February 20, 2023

Dear Members of the Hobart and William Smith Community,

I am saddened to report that Professor Emeritus of Political Science Thomas Millington has died.  Hobart and William Smith and our students were fortunate to have Professor Millington spend his long, illustrious career at the Colleges - arriving in 1966 as an instructor of political science, rising to full professor in 1981 and cementing a reputation as a consummate scholar and an engaged educator through his retirement in 1997.
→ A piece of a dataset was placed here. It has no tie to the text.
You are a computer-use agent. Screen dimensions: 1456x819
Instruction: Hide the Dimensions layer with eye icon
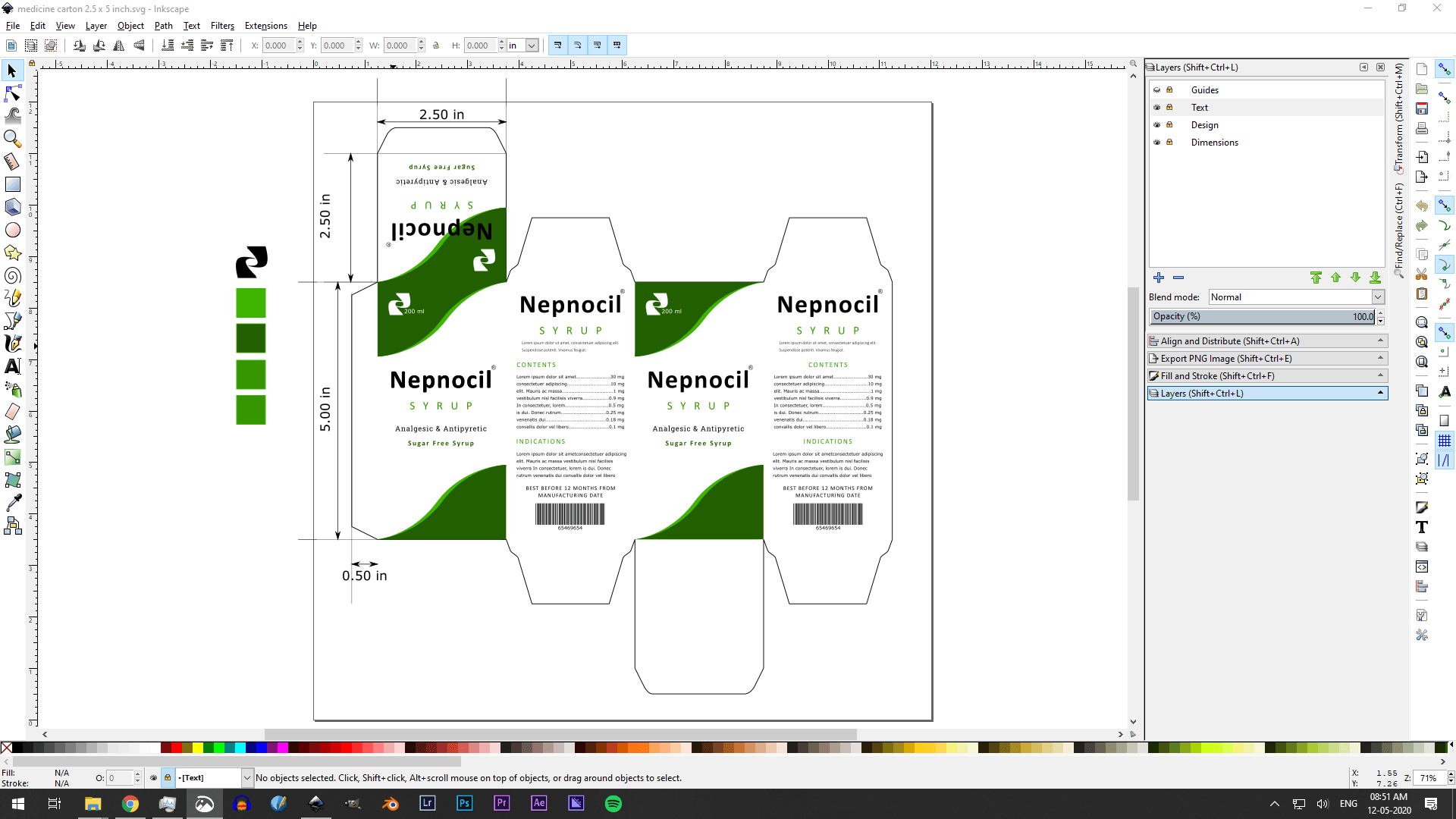(x=1157, y=143)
Professor Millington was born in Ridgewood, N.J. in 1939 and went on to earn a B.A. from Williams College and an M.A. and Ph.D. from Johns Hopkins University. He was an expert on Latin American politics and in his research and teaching shed light on the changes and challenges in the region and their implications for the world. He visited President of Chile Salvador Allende, the first democratically elected Marxist president of a Latin American country, and in 1969, brought former President of Peru Fernando Belaude Terry to campus to speak about Peruvian and U.S. relations. Tom also pioneered several semesters of international studies in Spain, Mexico and Switzerland, and his research and teaching took him abroad, including to Argentina, Italy and Bolivia, where he served as a consultant to the country’s Central Bank. Tom’s publications include the books Debt Politics after Independence: The Funding Conflict in Bolivia and Colombia's Military and Brazil's Monarchy: Undermining the Republican Foundations of South American Independence.

The citation for his 2001 Distinguished Faculty Award noted that Professor Millington was beloved by his students for his approachable demeanor and ability “to meld conceptual analysis with practical experience by applying the analysis to current events.” In the Pulteney Street Survey, one of Tom’s former students, Derek Stolp ’69, recalled: When I began my teaching career in 1969, with no formal training, I drew upon the model of Professor Millington, who always engaged his students in discussion — a style that was open, welcoming, and non-judgmental.… Through [his model], my students came to understand that learning is more than simply recapitulation; it is the personal construction of knowledge through conversation, and my students have Professor Millington to thank for that.”

After more than 30 years of service to the Colleges, Tom retired in 1997. He continued his intellectual activities at several universities including as a visiting professor at the University of Pennsylvania, University of Florence in Florence, Italy and as chair of the Political Science Department at University of Colorado at Grand Junction. He is survived by his wife of 56 years, Rosario Vivado-Millington ’74, and children, Thomas, Kenneth and Gregory Millington; a grandson; and two brothers. A Celebration of Life will be held on Saturday, February 25 from 3:00 to 4:00 p.m. at DeVaney-Bennett Funeral Home, 181 N. Main Street, Geneva.

Please keep Tom’s family in your thoughts at this difficult time.